Despite the fact that “agriculture was one of the most sensitive issues for Panama,” its officials failed to reach lasting and effective compromises in order to protect their markets from U.S. incursion. The FTA immediately eliminates tariffs on over 60 percent of U.S. agricultural exports to Panama, with most remaining tariffs to be gradually eliminated over a period of 15 years or less. Two key products: locally-grown rice (which currently supplies over 90% of Panama’s domestic demand) and sugar (which presently accounts for a third of Panama’s agricultural exports, as well as 41percent of its agricultural exports to the United States), will retain limited protections in the short-term. However, as tariffs are slowly lifted over a fixed period of years, Panama could lose the “relatively high wage rates” that it currently enjoys in these sectors.

According to the congressional report, this phase-out period would “buy time for Panama to develop its nontraditional export crops, such as melons, palm oil, and pineapples, which some view as the future of this sector.” Unfortunately, these are precisely the crops that the rest of Central America already exports to the U.S. at bottom-barrel prices.
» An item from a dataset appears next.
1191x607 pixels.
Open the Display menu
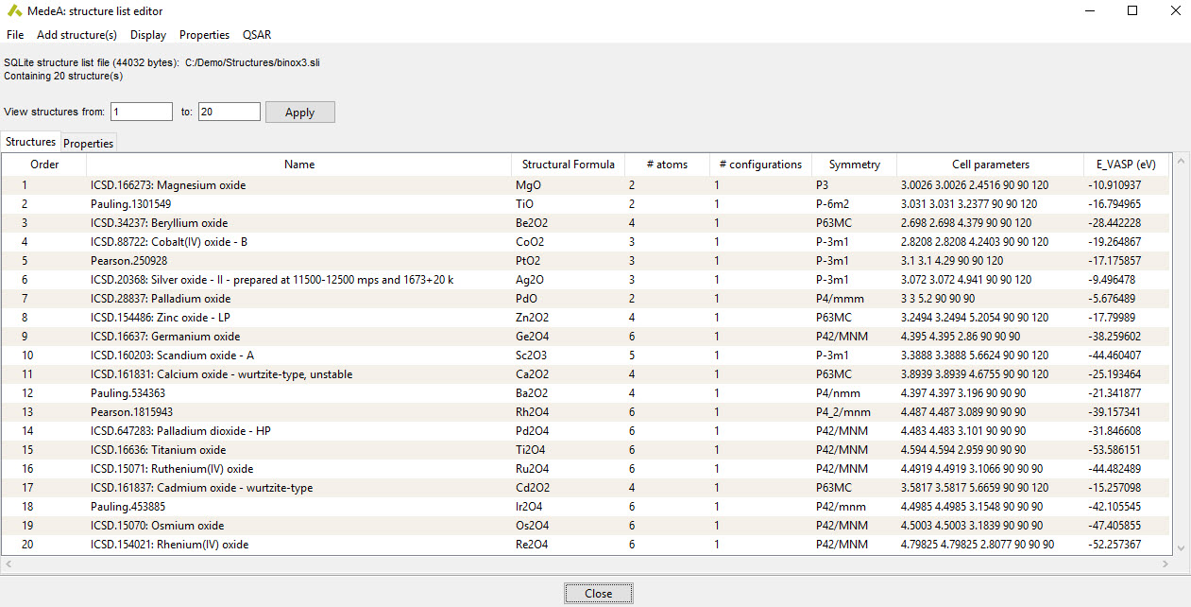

Thus, Panama, under this new regime, would be forced to join the regional ‘race to the bottom’ in order to ensure competitive prices for its products on the global market. The impact on Panama’s rural poor could be debilitating. In addition, Panama’s already spotty social safety net stands to suffer as the global economic partnership involving Panama develops. In a bid to attract foreign investment, President-elect Martinelli has committed his government to “massive infrastructure spending in partnership with foreign investors,” according to Reuters. This spending is not likely to benefit the approximately one third of Panama’s population currently living below the poverty line in the country’s rural areas. Already, very little public spending is allocated to this demographic. The World Bank has identified sharp geographical inequities in health care and education spending, which disproportionately benefits the urban upper and middle classes far more than the rural poor and indigenous populations. This trend will likely worsen with a free trade agreement that opens Panama’s agriculture markets to fierce competition and commits further government revenue to the country’s urban commercial centers.

In short, the U.S.-Panama free trade agreement inevitably will be a bonanza for big business. It would contribute to the elimination of many inconvenient hurdles that cut down on corporate profits, such as labor regulations, taxes, and fair-minded market signposts. A far larger portion of the population could lose out under the FTA including those who benefit from these protections, such as workers in both countries, poverty-stricken Panamanian farmers, and the American taxpayer. As a battle between corporate interests and civil society ensues in the U.S. Congress, a parallel struggle to sway public opinion is taking place in the media. However, whichever way the decision falls, a lasting solution to global economic ills is unlikely without a fundamental shift in the way the United States conducts its business in developing countries.